If either of the above elements in the block have a truthy value, the TriangleError
is raised. The rest of the kind
method uses the unique length of the @sides
array to determine if a triangle is equilateral, isosceles, or scalene:
def kind
if @sides.any?{|side| side <= 0} || ((@sides[0] + @sides[1]) <= @sides[2])
raise TriangleError
elsif @sides.uniq.length == 1
:equilateral
elsif @sides.uniq.length == 2
:isosceles
else
:scalene
end
end
If the length of unique elements in the array is 1, I know all sides are exactly equal. Similarly if the length of unique elements in the array is exactly 2, then the triangle is isosceles. Any other valid triangle is scalene. So there it is, a tidy and simple way to check for valid triangles and the type of triangle without messy, repetitive code that compares every side against the other two in turn!

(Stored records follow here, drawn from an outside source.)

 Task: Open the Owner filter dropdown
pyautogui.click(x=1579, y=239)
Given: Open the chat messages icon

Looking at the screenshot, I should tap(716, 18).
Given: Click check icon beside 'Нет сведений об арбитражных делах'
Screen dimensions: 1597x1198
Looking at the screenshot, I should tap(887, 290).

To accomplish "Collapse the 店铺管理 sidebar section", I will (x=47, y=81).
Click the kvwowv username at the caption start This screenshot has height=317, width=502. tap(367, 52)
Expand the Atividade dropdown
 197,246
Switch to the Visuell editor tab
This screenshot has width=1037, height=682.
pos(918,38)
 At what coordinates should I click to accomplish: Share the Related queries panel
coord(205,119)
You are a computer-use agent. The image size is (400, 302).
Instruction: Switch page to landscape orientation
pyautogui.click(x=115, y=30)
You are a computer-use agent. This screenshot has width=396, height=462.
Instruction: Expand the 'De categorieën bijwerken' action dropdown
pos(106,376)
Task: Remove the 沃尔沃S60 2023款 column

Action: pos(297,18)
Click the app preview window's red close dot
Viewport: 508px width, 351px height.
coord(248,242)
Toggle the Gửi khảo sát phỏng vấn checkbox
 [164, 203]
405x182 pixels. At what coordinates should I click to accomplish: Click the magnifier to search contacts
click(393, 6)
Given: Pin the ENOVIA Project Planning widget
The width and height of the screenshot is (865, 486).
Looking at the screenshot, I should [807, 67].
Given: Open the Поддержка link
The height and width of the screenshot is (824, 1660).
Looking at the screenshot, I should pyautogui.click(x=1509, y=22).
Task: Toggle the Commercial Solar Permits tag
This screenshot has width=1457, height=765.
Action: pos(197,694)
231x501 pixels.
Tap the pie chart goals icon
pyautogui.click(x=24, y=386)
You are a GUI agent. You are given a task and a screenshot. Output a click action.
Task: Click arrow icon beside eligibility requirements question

Putting it all together, it looks like this:
class Triangle
attr_accessor :sides
@sides = []
def initialize (side1, side2, side3)
@sides = [side1, side2, side3]
@sides.sort!
end
def kind
if @sides.any?{|side| side <= 0} || ((@sides[0] + @sides[1]) <= @sides[2])
raise TriangleError
elsif @sides.uniq.length == 1
:equilateral
elsif @sides.uniq.length == 2
:isosceles
else
:scalene
end
end
class TriangleError < StandardError
end
end
In contrast, Flatiron’s official solution looks like this:
class Triangle
attr_reader :a, :b, :c
def initialize(a, b, c)
@a = a
@b = b
@c = c
end
def kind
validate_triangle
if a == b && b == c
:equilateral
elsif a == b || b == c || a == c
:isosceles
else
:scalene
end
end
def validate_triangle
real_triangle = [(a + b > c), (a + c > b), (b + c > a)]
[a, b, c].each do |side|
real_triangle << false if side <= 0
raise TriangleError if real_triangle.include?(false)
end
end
class TriangleError < StandardError
end
end
They’ve pulled the validation check as its own method, validate_triangle
, that the kind
method calls on. It has an array, real_triangle
with three equations showing that the sum of two sides is greater than the third side; the sides a, b, and c represent the actual measurments initialized in this instance of the Triangle class. It then iterates over the sides and shovels a false
into the real_triangle
array if any of the sides are less than or equal to zero. Finally, it raises the TriangleError
if the real_triangle
array includes any false values. This, to me, seems overly complicated and confusing to me, but it does work.
The kind
method compares the lengths of sides directly and uses &&
(“and”) and ||
(“or”) to implement the logic of checking the triangle sides against one another. Like in the validate_triangle
method, it compares the sides in all possible combinations one by one. In my solution, those comparisons happen “under the hood” using the .uniq
method on my array of sides.
Looking at the different solutions, it really hits me how in programming there are not necessarily “right” answers and there are many different ways we can solve various problems. I think this highlights the importance of a team-driven approach to coding; different perspectives can lead to different approaches to solutions, which could have a significant impact on the performance of your program down the road.